1. Introduction
The Conductivity–Temperature–Depth Satellite Relay Data Logger (CTD-SRDL) tags (referred as “tag” in the following), developed at the Sea Mammal Research Unit (SMRU; University of St. Andrews, United Kingdom), are routinely deployed on various species of seals, such as southern elephant seals, Mirounga leonina; Steller sea lions, Eumetopias jubatus; or ribbon seals, Histriophoca fasciat. They represent a tremendous source of hydrographic data in largely undersampled areas, such as the Southern Ocean or the northern subpolar regions (Roquet et al. 2014; Treasure et al. 2017; see http://meop.net for more information). The temperature and conductivity sensors fitted on tags, manufactured by Valeport Ltd. (Totnes, United Kingdom), yield high precision (
The thermal mass phenomenon and its effect on salinity data have been well documented for the Sea-Bird Scientific SBE4 conductivity sensor (Lueck 1990), and they manifest in areas of large temperature gradients, such as the seasonal thermocline, where large salinity spikes of O(10−2)–O(10−1) psu appear, followed by a slow decaying hysteresis. A correction model has been developed by Lueck and Picklo (1990), and adjustments to the correction coefficients have subsequently been implemented by Morison et al. (1994), Mensah et al. (2009), Garau et al. (2011), and Liu et al. (2015). Nakanowatari et al. (2017) successfully applied the correction method on a set of eight tags deployed on seals in the Okhotsk Sea between 2011 and 2014, proposing a set of correction coefficients validated by comparing corrected salinity results with spatially and temporally averaged historical data.
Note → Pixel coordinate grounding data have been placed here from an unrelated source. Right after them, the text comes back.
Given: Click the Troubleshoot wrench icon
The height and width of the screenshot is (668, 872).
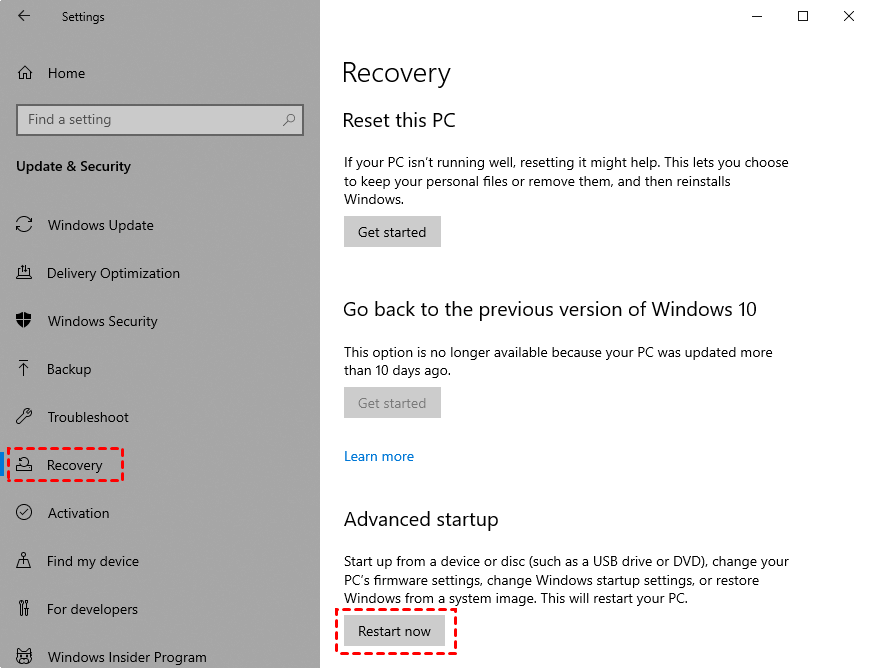Looking at the screenshot, I should [25, 417].
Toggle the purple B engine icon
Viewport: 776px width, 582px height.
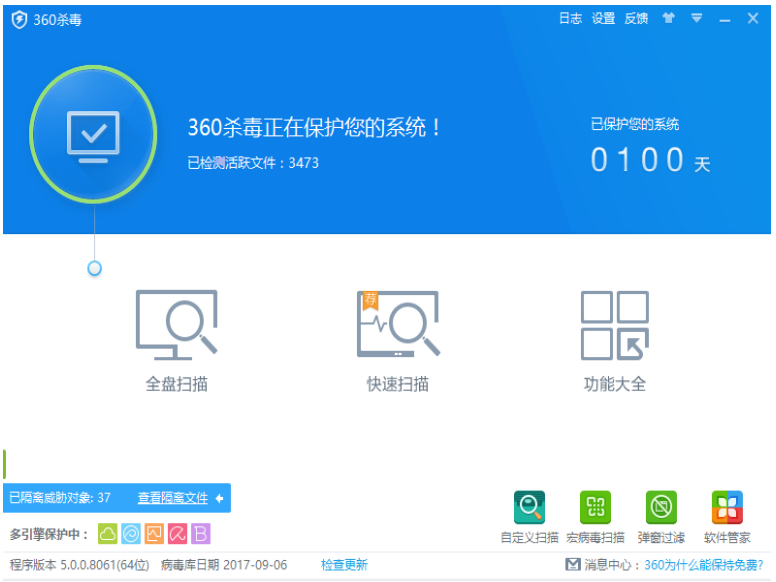(x=201, y=534)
However, the effectiveness of this correction methodology in various oceanic conditions and geographical locations merits further assessment.
In this paper we first document the effects of thermal mass error on tag data by comparing results of temperature, conductivity, and salinity profiles obtained simultaneously by tags and by SBE CTDs attached together on the same frame. We then develop and implement a thermal mass correction model loosely based on Lueck and Picklo (1990)—but applied directly to the salinity data—and we estimate its effectiveness on our comparison dataset. The data tested for this study having been sampled under various hydrographic and thermocline conditions, we can therefore correct each tag’s data with two different sets of correction coefficients: 1) a set of coefficients optimized for each specific tag sensor and 2) a unique set of coefficients (called generic coefficients) valid for any tag sensors and in any oceanic condition. The current study builds on Nakanowatari et al. (2017), proposing a comprehensive assessment of the effects of thermal mass error on CTD-SRDL tag measurements, and introduces a generic method to optimally reduce thermal mass–induced errors.
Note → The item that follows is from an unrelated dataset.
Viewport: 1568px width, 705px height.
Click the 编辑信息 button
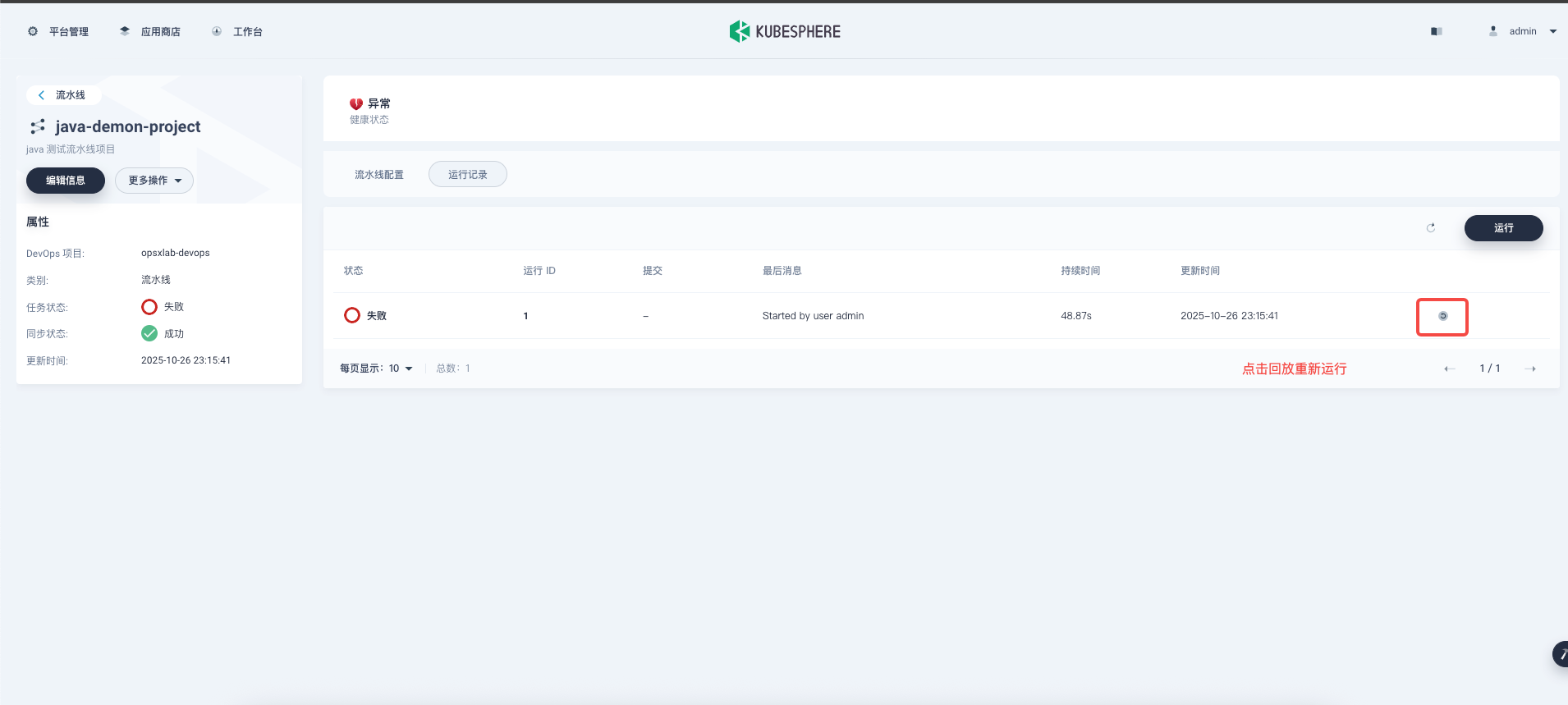66,181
The thermal mass error affecting the tags and the salinity correction method are introduced in section 2. Section 3 presents the implementation of the correction scheme and a comparison of corrected tags’ data versus reference CTD data, as well as a discussion on the effect of the correction obtained with the optimized and generic sets of correction coefficients. The generic coefficients are further tested on tens of thousands of in situ profiles in the Southern Ocean using upcast and downcast data as a mean of comparison, and these results are presented in section 4. A summary and conclusions are proposed in section 5.
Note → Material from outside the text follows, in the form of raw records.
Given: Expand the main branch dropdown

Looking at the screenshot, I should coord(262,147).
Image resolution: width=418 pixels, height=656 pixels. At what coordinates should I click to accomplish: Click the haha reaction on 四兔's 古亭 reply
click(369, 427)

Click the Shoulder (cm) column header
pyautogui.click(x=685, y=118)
2. Thermal mass–induced errors and its correction for CTD and tag sensors
a. Theory
The setting and technology of the tag sensor differ from those of the SBE4 cell, in that the wall of the conductivity sensor is made of ceramic for the tag instead of glass for the CTD cell, and the latter is an electrode cell, whereas the tag cell is inductive. Despite these differences in design, the tags are likely to show similar signs of thermal mass–induced anomalies as a result of the water sample passing through a few centimeters of long pipe, itself covered by epoxy resin. The thickness of the epoxy layer is sensibly larger than on the SBE4 cell and, should the tag sensor indeed be affected by a thermal mass error, longer relaxation time than for the SBE cell are expected. Importantly, with the platinum resistance temperature sensor being located in the immediate vicinity upstream of the conductivity cell and surrounded by epoxy, a thermal mass error may also affect the temperature measurements, contrary to the SBE CTD.
b. Illustration of the thermal mass error on tag data
To assess the possibility of a thermal mass error affecting both the tags’ temperature and conductivity sensors, we tested the response of four tags to high-temperature gradients in in situ situations. As part of the Bouée pour l’acquisition de Séries Optiques à Long Terme (BOUSSOLE) program (Antoine et al. 2006, 2008) in the Ligurian Sea, the four sensors were attached together with an SBE9 CTD system, which is used as a reference, and seven casts were conducted. Each tag’s temperature, conductivity, and salinity profile is corrected for bias and pressure-induced slope following Roquet et al. (2011). The test was conducted at the BOUSSOLE mooring site (43°20′N, 7°54′E) in the northwestern Mediterranean Sea, on board the Sailing School Vessel (SSV) Tethys II. The experiment was carried out on 11 and 12 June 2008, during which a seasonal thermocline of gradient ~0.2°C m−1 occurred between ~10- and ~50-m depth, and with local maximum gradient of ~0.6°C m−1. Our test is therefore suited for detecting and characterizing errors in a nearly idealized, steplike environment, as it was done in Lueck and Picklo (1990), Morison et al. (1994), and Mensah et al. (2009). The results of this experiment are illustrated in Fig. 1, where profiles of temperature, conductivity, and salinity (Figs. 1a–c) are plotted for both CTD and tags, whereas the difference between the sensors are plotted in Figs. 1d–f. The presence of thermal mass–induced error is highlighted by the 30-m low-pass filtered curves (green lines) in Figs. 1d–f. Strong anomalies exist for both the temperature and conductivity, with a low-frequency error O(10−1)°C and (10−2) ms cm−1 for temperature (Fig. 1d) and conductivity (Fig. 1e), respectively. These errors reflect on the salinity estimation, yielding a maximum error O(10−1) psu (green line in Fig. 1f). While the scale of the temperature error will be shown to be exceptional as a result of the extreme magnitude of the temperature gradient, the order of magnitude for the conductivity error is usual for temperature gradients greater than 0.1°C m−1 (section 3). Also, the rather extreme temperature gradients observed in this experiment are not unusual in some of the regions sampled by the marine mammals carrying the tags, such as the Okhotsk Sea (Nakanowatari et al. 2017).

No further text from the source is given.